§ WORK ITEM:
Within the material below, filter for lines that hold the word "field".

>>>

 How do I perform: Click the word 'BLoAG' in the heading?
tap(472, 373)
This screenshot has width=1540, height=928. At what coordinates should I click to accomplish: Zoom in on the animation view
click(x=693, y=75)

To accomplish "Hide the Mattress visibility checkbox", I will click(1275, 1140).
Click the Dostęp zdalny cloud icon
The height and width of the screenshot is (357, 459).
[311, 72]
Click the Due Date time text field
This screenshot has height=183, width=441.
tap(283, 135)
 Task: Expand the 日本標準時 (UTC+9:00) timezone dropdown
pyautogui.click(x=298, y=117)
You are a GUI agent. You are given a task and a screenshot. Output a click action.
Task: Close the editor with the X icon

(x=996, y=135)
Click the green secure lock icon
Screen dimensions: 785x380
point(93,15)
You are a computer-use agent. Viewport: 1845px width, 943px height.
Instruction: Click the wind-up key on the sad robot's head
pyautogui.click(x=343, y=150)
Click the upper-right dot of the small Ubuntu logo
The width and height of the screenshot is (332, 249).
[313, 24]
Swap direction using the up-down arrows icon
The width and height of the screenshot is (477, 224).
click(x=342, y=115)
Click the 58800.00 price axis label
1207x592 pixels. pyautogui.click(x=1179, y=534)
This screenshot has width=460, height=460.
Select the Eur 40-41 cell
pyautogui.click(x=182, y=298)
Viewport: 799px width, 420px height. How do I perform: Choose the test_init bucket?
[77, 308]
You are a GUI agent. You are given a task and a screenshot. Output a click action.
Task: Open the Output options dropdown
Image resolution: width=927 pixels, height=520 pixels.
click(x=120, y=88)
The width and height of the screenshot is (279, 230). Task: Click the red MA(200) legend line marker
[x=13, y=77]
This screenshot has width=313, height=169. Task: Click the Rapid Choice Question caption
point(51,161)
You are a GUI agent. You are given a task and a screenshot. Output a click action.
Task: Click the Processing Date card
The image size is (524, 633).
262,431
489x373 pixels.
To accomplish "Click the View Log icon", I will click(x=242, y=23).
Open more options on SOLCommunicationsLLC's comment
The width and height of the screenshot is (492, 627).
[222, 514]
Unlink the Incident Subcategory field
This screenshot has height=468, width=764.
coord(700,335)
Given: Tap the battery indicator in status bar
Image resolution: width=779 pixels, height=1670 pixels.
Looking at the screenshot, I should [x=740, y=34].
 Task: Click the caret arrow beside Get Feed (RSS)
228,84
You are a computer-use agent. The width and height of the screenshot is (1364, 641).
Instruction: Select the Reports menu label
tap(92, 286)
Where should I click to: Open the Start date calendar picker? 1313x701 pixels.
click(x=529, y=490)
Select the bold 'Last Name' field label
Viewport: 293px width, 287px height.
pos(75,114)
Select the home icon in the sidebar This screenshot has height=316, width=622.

<<<

§ EXERCISE OUTPUT:
Click the Due Date time text field
Unlink the Incident Subcategory field
Select the bold 'Last Name' field label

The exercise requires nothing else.